António Costa confirma ainda que haverá mesmo “uma alteração relativamente à tributação do património imobiliário de luxo”, em termos que serão precisados mais tarde; já as tributações de ações e investimentos – sugestão do PCP – deverão ficar de fora. “Não vejo que seja oportuno, num momento em que é necessário fazer um esforço grande para criar condições de capitalização das nossas empresas”, avança.

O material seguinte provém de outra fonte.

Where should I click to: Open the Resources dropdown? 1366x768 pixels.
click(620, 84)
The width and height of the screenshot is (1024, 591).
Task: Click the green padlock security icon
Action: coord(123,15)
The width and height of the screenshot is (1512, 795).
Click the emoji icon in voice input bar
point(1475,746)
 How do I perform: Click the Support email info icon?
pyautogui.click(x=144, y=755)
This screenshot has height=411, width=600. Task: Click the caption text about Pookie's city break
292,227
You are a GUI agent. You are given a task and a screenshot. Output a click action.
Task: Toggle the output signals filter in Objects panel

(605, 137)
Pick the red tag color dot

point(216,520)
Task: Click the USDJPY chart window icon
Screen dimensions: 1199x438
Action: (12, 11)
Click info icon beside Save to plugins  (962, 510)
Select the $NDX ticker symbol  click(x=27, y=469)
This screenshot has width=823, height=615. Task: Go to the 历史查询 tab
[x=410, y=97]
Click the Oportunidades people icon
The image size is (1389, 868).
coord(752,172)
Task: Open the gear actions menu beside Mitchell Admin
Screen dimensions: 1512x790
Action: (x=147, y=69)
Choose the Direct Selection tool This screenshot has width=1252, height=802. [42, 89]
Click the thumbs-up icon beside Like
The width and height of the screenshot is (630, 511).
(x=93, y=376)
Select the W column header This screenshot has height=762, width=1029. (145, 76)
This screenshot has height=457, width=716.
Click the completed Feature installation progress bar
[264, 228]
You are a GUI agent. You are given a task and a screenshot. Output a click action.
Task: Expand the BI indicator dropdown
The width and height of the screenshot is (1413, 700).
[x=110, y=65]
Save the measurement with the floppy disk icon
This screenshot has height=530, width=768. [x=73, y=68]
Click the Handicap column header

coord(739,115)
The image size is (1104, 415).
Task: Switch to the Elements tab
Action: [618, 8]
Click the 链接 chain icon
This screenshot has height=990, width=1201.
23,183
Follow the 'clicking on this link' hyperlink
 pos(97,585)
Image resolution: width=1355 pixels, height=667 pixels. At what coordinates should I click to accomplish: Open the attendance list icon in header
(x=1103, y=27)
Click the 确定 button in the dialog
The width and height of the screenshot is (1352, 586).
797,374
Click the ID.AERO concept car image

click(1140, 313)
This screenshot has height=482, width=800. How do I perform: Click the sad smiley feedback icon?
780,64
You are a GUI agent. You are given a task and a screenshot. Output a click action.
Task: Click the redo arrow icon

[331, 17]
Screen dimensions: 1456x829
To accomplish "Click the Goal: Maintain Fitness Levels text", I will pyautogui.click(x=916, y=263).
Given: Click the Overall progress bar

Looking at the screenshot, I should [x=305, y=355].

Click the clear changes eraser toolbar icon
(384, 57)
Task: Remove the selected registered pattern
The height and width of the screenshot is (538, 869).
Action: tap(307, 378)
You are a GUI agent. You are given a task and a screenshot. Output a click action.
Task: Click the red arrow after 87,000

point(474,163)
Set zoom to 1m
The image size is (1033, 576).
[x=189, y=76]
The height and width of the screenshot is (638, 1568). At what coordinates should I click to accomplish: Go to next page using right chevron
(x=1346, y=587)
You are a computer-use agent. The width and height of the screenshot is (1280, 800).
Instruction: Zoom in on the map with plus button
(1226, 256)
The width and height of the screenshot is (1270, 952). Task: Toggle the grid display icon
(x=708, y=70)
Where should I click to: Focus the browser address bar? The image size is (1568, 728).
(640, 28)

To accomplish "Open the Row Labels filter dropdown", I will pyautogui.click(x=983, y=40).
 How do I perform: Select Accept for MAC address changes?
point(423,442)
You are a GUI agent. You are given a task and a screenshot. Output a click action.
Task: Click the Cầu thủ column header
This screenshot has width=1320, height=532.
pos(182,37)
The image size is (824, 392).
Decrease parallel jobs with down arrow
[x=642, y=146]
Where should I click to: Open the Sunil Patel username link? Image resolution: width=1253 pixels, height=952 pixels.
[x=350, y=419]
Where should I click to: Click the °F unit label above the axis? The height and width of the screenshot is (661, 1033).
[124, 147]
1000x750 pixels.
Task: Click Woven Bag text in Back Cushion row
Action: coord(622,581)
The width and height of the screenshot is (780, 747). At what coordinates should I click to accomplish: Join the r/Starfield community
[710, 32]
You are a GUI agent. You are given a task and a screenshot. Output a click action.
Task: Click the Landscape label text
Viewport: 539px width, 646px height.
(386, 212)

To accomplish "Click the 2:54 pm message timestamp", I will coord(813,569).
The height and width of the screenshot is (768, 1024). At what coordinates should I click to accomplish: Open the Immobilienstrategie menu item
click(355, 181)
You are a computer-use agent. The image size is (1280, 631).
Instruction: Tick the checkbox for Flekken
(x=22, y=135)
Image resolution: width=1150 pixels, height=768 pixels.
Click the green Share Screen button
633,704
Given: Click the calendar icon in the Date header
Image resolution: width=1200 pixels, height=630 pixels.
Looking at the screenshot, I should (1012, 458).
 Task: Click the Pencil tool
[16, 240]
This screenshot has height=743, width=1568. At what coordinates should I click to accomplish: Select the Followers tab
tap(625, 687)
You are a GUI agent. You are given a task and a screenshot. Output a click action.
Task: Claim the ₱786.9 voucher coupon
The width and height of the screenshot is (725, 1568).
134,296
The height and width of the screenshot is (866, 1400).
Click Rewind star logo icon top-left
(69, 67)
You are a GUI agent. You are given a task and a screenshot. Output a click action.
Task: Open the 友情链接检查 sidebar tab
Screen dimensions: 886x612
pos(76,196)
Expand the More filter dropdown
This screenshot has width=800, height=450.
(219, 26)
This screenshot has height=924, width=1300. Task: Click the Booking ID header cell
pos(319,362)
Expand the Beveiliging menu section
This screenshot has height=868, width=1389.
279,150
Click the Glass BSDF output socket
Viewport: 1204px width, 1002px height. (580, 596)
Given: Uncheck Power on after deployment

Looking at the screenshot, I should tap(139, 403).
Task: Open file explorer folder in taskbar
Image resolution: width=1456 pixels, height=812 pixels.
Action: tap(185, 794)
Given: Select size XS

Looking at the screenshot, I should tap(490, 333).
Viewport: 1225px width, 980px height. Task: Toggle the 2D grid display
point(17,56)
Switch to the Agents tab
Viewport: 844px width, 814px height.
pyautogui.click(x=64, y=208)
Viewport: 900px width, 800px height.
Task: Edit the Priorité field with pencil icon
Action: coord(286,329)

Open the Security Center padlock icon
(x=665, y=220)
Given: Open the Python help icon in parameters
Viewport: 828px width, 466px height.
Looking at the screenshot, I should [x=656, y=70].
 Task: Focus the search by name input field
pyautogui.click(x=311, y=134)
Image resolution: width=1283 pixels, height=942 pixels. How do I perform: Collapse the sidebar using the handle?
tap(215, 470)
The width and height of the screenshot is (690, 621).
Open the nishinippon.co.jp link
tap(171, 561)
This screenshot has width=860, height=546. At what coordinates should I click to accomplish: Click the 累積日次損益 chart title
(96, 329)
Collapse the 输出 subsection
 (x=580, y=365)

Para o líder do Governo, é preciso abandonar a “obsessão de andar a ver o que é que sobe e o que é que desce, mês a mês, trimestre a trimestre”. Qualquer que seja a resposta, terá sempre de ser ao nível estrutural. “Se nos dermos ao cuidado de olhar para as séries longas, aquilo que verificamos é que temos um problema estrutural que remonta ao ano 2000 e que nos tem feito alternar entre períodos de recessão e de crescimento medíocre”, afirma.

“Há um excesso de mitos que prejudica a imagem do país”

Quanto aos resultados da execução de 2016, o Governo está “tranquilo”, garante Costa, recusando a ideia de que possa ter medo que as contas no final do ano não venham a bater certo.

O primeiro-ministro faz questão de frisar que o “investimento aumentou, o desemprego baixou, as exportações têm vindo a subir, a execução orçamental tem vindo a subir…” Porquê esta repetição? “Há um excesso de mitos que foram construídos através de uma leitura simplificada das estatísticas que importa ser desmontada, porque tem um efeito pernicioso. Não é para o Governo. Tem um efeito pernicioso para a imagem do país no exterior. Tem um efeito pernicioso na motivação dos empresários”, diz.

Ainda na mesma entrevista, António Costa deixa críticas à oposição de Pedro Passos Coelho. “Uma oposição perdida em si própria, porque é uma oposição que a única coisa que tem para prometer ao país é o anúncio de uma desgraça que, felizmente, nunca acontece. É uma oposição que desiste de ser uma alternativa relativamente ao futuro”, descreve.

Já quanto ao CDS, a perspetiva é quase oposta. “Com a mudança de liderança, tem procurado libertar-se do lastro do seu passado e procurar ter os olhos de alguma forma postos no seu futuro - nem sempre com sucesso”, avalia.